9. Objects / D. Essence of Objects / 2. Types of Essence
How do we distinguish basic from derived esssences? [Fine,K]
     Full Idea: How and where are we to draw the line between what is basic to the essence and what is derived?
     From: Kit Fine (Ontological Dependence [1995], II)
     A reaction: He calls the basic essence 'constitutive' and the rest the 'consequential' essence. This question is obviously very challenging for the essentialist. See Idea 22.
Maybe some things have essential relationships as well as essential properties [Fine,K]
     Full Idea: It is natural to suppose, in the case of such objects as Wooster and Jeeves, that in addition to possessing constitutive essential properties they will also enter into constitutive essential relationships.
     From: Kit Fine (Ontological Dependence [1995], III)
     A reaction: I like this. If we are going to have scientific essences as structures of intrinsic powers, then the relationships between the parts of the essence must also be essential. That is the whole point - that the powers dictate the relationships.
9. Objects / D. Essence of Objects / 4. Essence as Definition
An object only essentially has a property if that property follows from every definition of the object [Fine,K]
     Full Idea: We can say that an object essentially has a certain property if its having that property follows from every definition of the object, while an object will definitively have a given property if its having that property follows from some definition of it.

◆ **Brief 1**:
Reproduce verbatim the data entry rows, starting at the first row and ending at the row containing "Place cursor after".
◆ **Brief 2**:
Resume the text on the essence of objects from the point where it stops.
The text on the essence of objects has no connection to the rows.

(Data entries)
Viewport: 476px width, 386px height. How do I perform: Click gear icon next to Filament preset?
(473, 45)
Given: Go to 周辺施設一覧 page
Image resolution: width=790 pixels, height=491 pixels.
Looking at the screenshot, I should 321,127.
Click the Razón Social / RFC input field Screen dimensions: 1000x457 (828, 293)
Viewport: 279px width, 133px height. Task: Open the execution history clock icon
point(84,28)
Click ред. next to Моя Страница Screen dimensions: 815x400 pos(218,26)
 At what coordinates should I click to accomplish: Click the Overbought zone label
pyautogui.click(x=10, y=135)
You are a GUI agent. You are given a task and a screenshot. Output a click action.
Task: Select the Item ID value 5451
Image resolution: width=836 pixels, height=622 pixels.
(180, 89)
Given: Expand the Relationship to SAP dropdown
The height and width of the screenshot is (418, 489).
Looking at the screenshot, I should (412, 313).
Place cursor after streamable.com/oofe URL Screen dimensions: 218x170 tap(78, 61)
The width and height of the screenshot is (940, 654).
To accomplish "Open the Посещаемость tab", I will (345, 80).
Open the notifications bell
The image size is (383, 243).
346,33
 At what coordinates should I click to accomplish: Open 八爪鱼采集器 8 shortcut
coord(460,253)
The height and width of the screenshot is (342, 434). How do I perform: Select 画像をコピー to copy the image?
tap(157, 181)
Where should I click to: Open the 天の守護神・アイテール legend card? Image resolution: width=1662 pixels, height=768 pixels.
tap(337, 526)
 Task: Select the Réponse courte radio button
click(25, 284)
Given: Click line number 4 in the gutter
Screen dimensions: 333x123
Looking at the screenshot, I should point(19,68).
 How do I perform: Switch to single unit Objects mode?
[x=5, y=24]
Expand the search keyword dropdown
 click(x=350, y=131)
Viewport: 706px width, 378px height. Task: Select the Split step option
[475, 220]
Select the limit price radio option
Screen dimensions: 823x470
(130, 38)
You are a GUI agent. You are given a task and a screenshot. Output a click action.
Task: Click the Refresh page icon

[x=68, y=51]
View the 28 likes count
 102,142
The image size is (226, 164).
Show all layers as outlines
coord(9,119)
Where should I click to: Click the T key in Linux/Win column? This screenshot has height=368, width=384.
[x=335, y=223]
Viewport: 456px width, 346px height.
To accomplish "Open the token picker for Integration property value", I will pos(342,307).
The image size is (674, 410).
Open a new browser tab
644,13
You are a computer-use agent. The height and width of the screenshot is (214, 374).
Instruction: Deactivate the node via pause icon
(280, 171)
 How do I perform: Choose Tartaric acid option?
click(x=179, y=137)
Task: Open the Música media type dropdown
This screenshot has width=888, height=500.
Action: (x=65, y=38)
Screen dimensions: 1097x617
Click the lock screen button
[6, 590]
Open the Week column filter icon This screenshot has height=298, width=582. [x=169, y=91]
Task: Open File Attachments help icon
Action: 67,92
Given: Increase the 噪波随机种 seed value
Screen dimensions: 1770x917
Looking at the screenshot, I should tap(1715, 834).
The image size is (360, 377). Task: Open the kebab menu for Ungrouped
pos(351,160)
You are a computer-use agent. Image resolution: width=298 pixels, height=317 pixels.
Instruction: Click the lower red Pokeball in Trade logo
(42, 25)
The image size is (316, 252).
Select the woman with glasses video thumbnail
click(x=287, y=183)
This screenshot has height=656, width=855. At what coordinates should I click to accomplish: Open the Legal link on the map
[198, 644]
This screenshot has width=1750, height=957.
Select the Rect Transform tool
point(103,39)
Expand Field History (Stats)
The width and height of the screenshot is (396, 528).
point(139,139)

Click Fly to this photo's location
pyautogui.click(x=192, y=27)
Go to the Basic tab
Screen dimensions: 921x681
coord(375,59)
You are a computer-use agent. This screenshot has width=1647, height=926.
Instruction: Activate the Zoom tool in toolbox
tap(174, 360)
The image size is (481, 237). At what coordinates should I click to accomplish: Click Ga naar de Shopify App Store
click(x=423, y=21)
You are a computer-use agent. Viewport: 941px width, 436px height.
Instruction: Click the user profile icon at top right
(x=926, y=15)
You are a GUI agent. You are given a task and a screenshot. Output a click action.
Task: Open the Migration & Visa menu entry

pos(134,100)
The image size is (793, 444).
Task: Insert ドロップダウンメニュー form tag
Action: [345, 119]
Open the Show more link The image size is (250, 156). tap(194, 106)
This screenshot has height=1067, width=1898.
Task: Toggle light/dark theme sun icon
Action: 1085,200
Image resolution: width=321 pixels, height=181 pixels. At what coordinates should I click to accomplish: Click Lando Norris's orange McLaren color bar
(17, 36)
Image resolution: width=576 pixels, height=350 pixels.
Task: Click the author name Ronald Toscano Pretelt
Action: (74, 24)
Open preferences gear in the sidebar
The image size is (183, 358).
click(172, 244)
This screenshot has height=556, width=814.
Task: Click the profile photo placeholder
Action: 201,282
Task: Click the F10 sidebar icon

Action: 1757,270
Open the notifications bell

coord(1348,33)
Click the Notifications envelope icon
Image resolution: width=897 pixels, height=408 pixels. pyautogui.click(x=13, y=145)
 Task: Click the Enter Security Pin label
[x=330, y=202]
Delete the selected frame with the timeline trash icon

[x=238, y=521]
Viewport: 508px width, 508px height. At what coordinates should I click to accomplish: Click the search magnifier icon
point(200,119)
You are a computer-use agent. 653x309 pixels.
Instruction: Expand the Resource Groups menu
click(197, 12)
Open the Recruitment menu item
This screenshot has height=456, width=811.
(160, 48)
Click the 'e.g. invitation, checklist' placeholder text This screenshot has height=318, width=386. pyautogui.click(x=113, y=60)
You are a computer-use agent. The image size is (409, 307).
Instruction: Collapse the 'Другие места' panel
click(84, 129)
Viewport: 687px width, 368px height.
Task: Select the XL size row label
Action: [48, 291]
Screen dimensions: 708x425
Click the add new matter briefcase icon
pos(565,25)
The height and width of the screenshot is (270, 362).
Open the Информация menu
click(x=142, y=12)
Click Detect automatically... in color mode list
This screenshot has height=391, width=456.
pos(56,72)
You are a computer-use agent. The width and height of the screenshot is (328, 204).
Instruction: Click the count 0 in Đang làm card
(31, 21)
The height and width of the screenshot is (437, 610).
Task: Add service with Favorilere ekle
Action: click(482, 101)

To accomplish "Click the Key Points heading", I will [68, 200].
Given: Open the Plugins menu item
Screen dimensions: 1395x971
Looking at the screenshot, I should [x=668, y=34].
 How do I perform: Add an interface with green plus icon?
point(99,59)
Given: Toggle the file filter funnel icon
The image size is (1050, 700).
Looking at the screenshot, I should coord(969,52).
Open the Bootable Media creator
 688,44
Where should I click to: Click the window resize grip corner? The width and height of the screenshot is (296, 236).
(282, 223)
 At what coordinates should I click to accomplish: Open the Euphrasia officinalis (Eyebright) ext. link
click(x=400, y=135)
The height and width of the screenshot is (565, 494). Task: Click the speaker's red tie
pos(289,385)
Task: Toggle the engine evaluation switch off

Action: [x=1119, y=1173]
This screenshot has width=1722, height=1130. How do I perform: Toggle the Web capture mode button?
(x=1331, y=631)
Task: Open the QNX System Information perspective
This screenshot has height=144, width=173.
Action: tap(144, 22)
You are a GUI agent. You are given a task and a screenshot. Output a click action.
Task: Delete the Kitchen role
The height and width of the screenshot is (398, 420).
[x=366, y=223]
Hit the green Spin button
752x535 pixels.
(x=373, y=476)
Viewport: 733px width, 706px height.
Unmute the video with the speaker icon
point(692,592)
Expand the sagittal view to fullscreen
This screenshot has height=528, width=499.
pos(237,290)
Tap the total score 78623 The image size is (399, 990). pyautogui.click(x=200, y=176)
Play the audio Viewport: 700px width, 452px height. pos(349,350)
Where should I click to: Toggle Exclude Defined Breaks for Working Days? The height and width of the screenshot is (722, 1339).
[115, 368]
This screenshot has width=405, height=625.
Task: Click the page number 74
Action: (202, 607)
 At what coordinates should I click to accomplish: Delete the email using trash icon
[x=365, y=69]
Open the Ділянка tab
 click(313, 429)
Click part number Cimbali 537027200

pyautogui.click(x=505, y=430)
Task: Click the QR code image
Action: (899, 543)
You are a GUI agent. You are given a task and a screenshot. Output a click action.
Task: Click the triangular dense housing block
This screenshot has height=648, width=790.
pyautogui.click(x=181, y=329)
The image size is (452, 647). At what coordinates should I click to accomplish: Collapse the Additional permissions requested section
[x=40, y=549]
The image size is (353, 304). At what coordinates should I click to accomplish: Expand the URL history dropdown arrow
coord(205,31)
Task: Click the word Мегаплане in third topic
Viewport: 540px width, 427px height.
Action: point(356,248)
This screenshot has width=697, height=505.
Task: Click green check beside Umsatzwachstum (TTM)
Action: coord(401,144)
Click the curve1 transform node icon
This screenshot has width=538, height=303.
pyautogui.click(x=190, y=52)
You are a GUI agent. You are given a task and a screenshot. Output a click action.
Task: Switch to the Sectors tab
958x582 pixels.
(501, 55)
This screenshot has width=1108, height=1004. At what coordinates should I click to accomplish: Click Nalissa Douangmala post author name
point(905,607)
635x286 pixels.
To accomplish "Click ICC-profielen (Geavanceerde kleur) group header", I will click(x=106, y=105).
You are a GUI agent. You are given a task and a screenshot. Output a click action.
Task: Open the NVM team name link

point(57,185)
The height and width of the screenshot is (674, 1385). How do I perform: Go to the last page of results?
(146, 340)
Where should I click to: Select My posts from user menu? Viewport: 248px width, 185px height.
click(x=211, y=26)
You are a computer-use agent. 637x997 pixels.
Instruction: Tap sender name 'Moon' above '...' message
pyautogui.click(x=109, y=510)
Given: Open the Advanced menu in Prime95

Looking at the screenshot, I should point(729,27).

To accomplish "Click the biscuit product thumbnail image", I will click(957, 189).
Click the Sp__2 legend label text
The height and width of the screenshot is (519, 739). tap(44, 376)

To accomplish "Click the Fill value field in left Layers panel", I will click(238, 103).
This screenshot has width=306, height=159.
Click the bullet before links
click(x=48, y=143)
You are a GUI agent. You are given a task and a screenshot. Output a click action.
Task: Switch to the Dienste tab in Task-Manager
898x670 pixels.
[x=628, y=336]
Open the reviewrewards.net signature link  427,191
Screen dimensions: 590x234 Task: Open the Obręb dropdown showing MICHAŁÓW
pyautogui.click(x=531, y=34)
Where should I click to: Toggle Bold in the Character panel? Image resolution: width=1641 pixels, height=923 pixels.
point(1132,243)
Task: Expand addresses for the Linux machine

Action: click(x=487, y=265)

◆ **Exercise result 1**:
Viewport: 476px width, 386px height. How do I perform: Click gear icon next to Filament preset?
(473, 45)
Given: Go to 周辺施設一覧 page
Image resolution: width=790 pixels, height=491 pixels.
Looking at the screenshot, I should 321,127.
Click the Razón Social / RFC input field Screen dimensions: 1000x457 (828, 293)
Viewport: 279px width, 133px height. Task: Open the execution history clock icon
point(84,28)
Click ред. next to Моя Страница Screen dimensions: 815x400 pos(218,26)
 At what coordinates should I click to accomplish: Click the Overbought zone label
pyautogui.click(x=10, y=135)
You are a GUI agent. You are given a task and a screenshot. Output a click action.
Task: Select the Item ID value 5451
Image resolution: width=836 pixels, height=622 pixels.
(180, 89)
Given: Expand the Relationship to SAP dropdown
The height and width of the screenshot is (418, 489).
Looking at the screenshot, I should (412, 313).
Place cursor after streamable.com/oofe URL Screen dimensions: 218x170 tap(78, 61)

◆ **Exercise result 2**:
     From: Kit Fine (Ontological Dependence [1995], III)
     A reaction: Presumably that will be every accurate definition. This nicely allows for the fact that at least nominal definitions may not be unique, and there is even room for real definitions not to be fully determinate (thus, how far should they extend?).
10. Modality / A. Necessity / 6. Logical Necessity
Logical necessity overrules all other necessities [McFetridge]
     Full Idea: If it is logically necessary that if p then q, then there is no other sense of 'necessary' in which it is not necessary that if p then q.
     From: Ian McFetridge (Logical Necessity: Some Issues [1986], §1)
     A reaction: The thesis which McFetridge proposes to defend. The obvious rival would be metaphysical necessity, and the rival claim would presumably be that things are only logically necessary if that is entailed by a metaphysical necessity. Metaphysics drives logic.
The fundamental case of logical necessity is the valid conclusion of an inference [McFetridge, by Hale]
     Full Idea: McFetridge's conception of logical necessity is one which sees the concept as receiving its fundamental exemplification in the connection between the premiss and conclusion of a deductively valid inference.
     From: report of Ian McFetridge (Logical Necessity: Some Issues [1986]) by Bob Hale - Absolute Necessities 2
     A reaction: This would mean that p could be logically necessary but false (if it was a valid argument from false premisses). What if it was a valid inference in a dodgy logical system (including 'tonk', for example)?
In the McFetridge view, logical necessity means a consequent must be true if the antecedent is [McFetridge, by Hale]
     Full Idea: McFetridge's view proves that if the conditional corresponding to a valid inference is logically necessary, then there is no sense in which it is possible that its antecedent be true but its consequent false. ..This result generalises to any statement.
     From: report of Ian McFetridge (Logical Necessity: Some Issues [1986]) by Bob Hale - Absolute Necessities 2
     A reaction: I am becoming puzzled by Hale's assertion that logical necessity is 'absolute', while resting his case on a conditional. Are we interested in the necessity of the inference, or the necessity of the consequent?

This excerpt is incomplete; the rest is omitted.